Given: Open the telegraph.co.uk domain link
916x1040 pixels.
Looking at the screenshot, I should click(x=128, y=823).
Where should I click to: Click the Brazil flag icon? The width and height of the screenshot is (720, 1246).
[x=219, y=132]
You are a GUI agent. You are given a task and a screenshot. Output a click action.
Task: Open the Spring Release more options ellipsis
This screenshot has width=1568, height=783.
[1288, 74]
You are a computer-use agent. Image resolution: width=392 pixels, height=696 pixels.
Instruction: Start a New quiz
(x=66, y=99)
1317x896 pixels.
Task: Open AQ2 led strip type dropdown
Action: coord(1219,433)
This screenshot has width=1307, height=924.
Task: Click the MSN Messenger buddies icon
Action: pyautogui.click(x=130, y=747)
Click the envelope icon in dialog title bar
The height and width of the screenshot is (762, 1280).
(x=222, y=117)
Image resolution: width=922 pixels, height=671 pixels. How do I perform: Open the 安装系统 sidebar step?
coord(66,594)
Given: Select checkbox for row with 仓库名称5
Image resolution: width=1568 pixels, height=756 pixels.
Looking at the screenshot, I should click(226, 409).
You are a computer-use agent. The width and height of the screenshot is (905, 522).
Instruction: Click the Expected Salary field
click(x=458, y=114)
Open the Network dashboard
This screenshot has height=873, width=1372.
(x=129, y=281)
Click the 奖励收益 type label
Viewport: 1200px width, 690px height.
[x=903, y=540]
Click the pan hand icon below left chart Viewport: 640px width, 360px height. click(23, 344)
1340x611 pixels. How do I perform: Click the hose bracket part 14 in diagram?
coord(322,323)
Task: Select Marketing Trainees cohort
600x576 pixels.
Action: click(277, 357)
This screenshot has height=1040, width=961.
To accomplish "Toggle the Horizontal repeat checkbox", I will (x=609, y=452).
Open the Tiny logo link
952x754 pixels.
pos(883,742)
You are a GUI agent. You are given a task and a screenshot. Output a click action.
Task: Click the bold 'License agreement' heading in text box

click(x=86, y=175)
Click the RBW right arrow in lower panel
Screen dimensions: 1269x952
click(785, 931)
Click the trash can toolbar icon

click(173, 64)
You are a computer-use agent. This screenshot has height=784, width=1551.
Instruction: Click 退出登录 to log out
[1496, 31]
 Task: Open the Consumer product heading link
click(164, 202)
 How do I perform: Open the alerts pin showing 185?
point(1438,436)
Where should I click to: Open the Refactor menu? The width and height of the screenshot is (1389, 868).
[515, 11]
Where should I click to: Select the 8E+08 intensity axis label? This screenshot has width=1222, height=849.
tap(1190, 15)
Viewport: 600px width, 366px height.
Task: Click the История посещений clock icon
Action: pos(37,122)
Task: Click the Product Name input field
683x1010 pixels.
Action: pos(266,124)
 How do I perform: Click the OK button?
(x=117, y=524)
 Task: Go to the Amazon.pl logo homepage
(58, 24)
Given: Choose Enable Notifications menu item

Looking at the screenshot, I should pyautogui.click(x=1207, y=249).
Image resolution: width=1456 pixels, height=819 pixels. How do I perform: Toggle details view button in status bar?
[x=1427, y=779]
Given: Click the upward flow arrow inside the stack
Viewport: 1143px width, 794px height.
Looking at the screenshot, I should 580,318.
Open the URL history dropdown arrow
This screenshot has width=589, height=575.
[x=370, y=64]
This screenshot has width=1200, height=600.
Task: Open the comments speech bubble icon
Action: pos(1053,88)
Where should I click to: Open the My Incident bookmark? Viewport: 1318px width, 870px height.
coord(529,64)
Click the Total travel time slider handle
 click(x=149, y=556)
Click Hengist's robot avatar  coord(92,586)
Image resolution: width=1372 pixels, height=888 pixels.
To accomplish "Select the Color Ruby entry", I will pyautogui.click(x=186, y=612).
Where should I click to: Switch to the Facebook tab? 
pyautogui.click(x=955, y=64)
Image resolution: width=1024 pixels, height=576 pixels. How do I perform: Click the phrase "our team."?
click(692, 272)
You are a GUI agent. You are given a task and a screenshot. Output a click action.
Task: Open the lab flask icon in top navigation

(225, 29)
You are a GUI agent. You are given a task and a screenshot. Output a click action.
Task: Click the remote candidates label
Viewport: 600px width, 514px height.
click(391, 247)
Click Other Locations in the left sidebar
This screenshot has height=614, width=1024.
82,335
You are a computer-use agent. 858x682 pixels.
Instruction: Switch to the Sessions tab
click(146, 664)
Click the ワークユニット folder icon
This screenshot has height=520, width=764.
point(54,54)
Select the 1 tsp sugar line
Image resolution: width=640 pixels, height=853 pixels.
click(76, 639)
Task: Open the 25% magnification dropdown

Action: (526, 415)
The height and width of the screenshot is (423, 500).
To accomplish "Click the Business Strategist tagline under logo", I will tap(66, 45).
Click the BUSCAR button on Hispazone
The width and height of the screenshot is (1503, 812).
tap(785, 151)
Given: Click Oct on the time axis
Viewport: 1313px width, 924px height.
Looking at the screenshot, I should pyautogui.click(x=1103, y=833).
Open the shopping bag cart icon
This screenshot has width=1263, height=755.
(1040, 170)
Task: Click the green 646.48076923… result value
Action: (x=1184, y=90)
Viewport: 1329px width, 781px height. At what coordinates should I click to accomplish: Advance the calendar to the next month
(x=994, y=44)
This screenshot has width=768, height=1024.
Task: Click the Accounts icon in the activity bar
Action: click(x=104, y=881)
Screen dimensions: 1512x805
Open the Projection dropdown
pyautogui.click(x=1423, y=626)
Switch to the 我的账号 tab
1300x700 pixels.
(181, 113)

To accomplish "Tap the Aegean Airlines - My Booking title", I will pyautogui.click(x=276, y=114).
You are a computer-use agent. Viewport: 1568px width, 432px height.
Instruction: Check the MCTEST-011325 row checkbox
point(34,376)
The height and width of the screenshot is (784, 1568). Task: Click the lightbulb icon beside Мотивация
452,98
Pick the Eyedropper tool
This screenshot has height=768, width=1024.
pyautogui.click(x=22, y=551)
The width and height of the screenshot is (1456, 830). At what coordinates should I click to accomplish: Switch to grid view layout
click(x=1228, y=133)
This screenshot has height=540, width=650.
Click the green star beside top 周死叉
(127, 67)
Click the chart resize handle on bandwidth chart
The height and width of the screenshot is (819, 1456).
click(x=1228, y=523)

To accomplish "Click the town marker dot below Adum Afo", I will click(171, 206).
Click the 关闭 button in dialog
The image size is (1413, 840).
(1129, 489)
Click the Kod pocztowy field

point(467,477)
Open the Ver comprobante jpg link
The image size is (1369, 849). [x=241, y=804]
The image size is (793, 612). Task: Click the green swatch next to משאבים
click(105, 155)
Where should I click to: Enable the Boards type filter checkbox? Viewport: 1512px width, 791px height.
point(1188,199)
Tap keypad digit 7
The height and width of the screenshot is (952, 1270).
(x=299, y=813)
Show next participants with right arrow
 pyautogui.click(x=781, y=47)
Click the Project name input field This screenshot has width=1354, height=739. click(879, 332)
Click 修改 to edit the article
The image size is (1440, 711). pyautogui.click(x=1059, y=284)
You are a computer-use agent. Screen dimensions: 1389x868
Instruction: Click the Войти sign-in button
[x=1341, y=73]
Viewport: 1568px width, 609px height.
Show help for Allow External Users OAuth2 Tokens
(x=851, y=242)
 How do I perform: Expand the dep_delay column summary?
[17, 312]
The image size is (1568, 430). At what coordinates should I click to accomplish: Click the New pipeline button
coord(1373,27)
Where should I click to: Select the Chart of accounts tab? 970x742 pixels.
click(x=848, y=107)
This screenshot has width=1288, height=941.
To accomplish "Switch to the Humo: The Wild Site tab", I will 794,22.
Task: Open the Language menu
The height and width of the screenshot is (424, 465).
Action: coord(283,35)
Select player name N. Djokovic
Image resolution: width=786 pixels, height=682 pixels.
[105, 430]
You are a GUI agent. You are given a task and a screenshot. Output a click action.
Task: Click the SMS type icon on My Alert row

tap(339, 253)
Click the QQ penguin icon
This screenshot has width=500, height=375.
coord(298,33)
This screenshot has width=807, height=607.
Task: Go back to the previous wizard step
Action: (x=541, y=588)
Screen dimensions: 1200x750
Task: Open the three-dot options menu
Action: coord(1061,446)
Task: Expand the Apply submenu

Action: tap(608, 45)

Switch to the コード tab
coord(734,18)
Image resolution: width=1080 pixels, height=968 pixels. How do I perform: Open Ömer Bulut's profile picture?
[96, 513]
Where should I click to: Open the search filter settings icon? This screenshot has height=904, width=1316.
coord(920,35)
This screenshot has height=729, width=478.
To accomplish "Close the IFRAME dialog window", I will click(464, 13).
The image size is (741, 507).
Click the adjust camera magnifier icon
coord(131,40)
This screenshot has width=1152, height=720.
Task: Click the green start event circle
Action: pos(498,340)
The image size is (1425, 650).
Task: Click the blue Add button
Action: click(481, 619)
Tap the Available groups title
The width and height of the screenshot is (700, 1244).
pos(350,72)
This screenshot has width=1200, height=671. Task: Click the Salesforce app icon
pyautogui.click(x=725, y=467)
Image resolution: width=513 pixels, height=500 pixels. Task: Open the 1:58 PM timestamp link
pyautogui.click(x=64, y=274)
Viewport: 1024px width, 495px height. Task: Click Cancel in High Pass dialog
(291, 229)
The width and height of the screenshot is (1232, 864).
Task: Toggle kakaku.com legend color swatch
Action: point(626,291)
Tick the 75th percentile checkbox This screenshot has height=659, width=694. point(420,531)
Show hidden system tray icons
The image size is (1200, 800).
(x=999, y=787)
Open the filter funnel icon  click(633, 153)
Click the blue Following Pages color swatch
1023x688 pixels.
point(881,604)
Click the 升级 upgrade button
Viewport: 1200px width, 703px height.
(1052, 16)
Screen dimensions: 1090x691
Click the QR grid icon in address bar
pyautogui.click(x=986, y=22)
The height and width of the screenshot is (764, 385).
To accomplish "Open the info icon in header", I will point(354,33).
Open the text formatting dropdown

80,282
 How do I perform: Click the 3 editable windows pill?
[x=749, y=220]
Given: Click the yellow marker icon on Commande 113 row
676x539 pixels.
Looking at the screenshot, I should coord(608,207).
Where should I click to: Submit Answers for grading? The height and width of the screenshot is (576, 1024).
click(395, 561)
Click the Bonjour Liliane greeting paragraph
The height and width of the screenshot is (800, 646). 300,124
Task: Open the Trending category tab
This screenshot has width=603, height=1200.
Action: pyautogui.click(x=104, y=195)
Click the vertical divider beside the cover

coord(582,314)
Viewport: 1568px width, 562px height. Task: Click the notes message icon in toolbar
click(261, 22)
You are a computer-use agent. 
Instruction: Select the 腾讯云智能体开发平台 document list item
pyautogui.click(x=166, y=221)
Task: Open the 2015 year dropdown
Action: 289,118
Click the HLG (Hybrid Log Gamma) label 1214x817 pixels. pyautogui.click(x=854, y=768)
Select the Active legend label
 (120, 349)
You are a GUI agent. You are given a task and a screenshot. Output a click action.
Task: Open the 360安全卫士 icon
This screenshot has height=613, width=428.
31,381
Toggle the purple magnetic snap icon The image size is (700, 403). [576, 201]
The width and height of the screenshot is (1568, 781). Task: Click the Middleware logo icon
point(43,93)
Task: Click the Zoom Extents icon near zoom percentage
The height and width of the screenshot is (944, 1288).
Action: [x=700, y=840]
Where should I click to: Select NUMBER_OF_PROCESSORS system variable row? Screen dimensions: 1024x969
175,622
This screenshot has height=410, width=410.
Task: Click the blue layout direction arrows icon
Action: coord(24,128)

########################################

Locate every line in the data above that contains the word "filter" and copy each of those lines.

Where should I click to: Enable the Boards type filter checkbox? Viewport: 1512px width, 791px height.
Where should I click to: Open the search filter settings icon? This screenshot has height=904, width=1316.
Open the filter funnel icon  click(633, 153)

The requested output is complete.